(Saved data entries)

* * * * * * *

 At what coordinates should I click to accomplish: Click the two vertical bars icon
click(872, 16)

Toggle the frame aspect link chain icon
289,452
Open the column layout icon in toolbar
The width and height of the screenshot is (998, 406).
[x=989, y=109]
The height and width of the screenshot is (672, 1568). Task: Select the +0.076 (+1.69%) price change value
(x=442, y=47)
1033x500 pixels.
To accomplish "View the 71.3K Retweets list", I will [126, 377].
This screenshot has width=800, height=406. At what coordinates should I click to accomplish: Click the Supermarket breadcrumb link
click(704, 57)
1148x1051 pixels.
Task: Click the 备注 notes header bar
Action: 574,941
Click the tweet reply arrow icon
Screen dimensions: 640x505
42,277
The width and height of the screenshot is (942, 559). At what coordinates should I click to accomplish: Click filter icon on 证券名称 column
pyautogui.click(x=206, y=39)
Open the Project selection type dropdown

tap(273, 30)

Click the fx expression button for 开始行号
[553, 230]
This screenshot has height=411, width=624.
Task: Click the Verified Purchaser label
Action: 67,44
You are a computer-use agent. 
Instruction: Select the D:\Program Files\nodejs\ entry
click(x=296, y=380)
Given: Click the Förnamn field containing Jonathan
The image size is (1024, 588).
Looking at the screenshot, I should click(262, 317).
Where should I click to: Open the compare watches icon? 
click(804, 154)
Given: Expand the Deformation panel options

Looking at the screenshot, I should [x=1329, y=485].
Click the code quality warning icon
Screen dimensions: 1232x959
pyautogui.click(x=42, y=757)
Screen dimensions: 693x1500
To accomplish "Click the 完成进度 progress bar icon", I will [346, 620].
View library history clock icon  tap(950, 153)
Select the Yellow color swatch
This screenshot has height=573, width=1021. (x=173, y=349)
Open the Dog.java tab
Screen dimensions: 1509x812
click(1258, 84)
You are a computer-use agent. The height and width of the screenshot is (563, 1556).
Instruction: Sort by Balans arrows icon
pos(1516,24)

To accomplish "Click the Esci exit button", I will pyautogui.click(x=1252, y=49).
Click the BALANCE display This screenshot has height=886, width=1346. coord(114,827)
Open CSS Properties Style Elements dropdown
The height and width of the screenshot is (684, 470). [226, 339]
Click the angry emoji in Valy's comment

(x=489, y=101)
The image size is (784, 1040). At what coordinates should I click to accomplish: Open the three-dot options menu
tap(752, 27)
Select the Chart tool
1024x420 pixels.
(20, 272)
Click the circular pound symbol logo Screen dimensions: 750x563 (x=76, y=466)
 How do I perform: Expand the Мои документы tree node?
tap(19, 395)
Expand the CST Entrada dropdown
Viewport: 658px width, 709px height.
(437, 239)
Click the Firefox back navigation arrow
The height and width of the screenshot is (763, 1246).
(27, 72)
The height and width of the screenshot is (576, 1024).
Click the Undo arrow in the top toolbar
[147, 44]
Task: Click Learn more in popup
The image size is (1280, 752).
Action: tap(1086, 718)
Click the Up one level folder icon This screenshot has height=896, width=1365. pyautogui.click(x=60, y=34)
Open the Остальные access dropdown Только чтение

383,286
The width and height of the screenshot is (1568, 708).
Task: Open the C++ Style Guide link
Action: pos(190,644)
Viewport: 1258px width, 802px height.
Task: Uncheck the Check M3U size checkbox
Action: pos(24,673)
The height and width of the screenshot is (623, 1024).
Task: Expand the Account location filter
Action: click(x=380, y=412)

* * * * * * *

[DESCRIPTION OF THE TASK] Going through the data above, count each line that contains "agent" and give only that figure.

[ANSWER BOX] 2